Aim of the exercise:
Transcribe word for word the lines below from the line with "Информация (695, 135)" through the line with "Корзина (1098, 46)", ends included.
++++ Exercise data ++++
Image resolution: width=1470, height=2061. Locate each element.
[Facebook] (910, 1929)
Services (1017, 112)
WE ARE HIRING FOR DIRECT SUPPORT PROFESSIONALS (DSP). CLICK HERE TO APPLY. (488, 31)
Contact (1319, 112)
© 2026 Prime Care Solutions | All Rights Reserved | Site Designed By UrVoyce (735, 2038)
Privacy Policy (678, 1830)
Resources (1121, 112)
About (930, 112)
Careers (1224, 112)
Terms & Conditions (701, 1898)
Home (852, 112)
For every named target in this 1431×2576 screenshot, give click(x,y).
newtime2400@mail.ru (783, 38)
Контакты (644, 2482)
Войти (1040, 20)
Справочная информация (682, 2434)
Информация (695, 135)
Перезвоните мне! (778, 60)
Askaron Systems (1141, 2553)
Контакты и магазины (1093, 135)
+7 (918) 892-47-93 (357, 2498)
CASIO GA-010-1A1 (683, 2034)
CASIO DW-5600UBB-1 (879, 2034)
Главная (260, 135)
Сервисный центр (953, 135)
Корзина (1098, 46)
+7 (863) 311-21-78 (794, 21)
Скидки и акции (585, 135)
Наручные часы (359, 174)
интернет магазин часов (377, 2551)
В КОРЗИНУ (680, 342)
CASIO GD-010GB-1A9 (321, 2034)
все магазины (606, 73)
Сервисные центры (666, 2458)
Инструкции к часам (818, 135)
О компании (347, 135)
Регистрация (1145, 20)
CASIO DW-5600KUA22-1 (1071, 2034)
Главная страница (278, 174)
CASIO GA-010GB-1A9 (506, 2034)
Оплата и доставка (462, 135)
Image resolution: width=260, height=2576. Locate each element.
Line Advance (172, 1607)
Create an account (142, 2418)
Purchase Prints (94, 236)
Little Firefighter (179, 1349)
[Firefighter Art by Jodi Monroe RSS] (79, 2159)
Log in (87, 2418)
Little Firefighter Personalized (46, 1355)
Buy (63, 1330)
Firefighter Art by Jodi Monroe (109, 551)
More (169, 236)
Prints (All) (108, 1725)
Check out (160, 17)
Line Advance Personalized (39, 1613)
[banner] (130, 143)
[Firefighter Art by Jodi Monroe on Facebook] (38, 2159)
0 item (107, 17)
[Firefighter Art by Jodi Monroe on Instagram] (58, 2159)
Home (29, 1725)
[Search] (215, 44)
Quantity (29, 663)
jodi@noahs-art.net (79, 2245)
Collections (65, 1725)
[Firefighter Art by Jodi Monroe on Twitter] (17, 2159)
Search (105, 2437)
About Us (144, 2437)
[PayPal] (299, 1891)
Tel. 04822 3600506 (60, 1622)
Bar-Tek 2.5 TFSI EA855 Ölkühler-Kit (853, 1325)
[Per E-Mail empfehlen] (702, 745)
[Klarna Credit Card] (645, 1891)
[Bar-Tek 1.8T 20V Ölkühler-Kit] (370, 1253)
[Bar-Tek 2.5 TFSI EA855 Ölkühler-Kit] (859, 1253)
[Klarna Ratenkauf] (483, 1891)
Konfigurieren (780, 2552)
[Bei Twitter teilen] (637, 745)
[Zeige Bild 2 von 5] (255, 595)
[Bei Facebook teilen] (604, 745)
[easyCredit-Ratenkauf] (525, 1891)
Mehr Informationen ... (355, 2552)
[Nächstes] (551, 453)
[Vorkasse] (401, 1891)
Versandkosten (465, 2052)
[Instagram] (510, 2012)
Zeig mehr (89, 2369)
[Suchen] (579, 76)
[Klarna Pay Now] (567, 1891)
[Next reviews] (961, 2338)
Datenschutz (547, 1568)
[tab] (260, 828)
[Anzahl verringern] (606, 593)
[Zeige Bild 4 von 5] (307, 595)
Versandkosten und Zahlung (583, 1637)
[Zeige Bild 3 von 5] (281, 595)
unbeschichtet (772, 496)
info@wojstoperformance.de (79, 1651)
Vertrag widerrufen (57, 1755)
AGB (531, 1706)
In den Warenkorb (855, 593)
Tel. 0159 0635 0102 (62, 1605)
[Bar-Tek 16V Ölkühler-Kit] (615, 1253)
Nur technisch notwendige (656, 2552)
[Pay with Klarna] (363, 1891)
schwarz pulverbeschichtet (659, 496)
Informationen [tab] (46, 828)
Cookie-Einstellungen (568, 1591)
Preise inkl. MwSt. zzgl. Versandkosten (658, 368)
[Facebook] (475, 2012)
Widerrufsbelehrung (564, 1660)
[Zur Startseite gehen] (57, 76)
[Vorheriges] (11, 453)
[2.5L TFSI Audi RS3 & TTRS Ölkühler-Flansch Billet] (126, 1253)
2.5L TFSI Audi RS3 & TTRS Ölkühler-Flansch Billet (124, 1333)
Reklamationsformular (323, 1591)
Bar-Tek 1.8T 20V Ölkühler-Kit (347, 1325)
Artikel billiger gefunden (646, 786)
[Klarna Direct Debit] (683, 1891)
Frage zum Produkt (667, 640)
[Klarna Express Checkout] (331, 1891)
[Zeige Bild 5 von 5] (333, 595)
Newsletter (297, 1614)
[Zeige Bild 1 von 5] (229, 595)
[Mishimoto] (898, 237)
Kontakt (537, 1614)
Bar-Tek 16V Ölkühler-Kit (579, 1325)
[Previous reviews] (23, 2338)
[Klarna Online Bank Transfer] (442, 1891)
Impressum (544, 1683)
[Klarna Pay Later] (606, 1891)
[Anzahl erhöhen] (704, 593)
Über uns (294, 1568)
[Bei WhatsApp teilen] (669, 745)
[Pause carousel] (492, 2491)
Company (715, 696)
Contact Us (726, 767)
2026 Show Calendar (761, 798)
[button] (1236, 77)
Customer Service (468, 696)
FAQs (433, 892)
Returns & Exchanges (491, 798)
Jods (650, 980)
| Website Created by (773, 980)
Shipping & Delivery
++++
Expected answer:
Информация (695, 135)
Перезвоните мне! (778, 60)
Askaron Systems (1141, 2553)
Контакты и магазины (1093, 135)
+7 (918) 892-47-93 (357, 2498)
CASIO GA-010-1A1 (683, 2034)
CASIO DW-5600UBB-1 (879, 2034)
Главная (260, 135)
Сервисный центр (953, 135)
Корзина (1098, 46)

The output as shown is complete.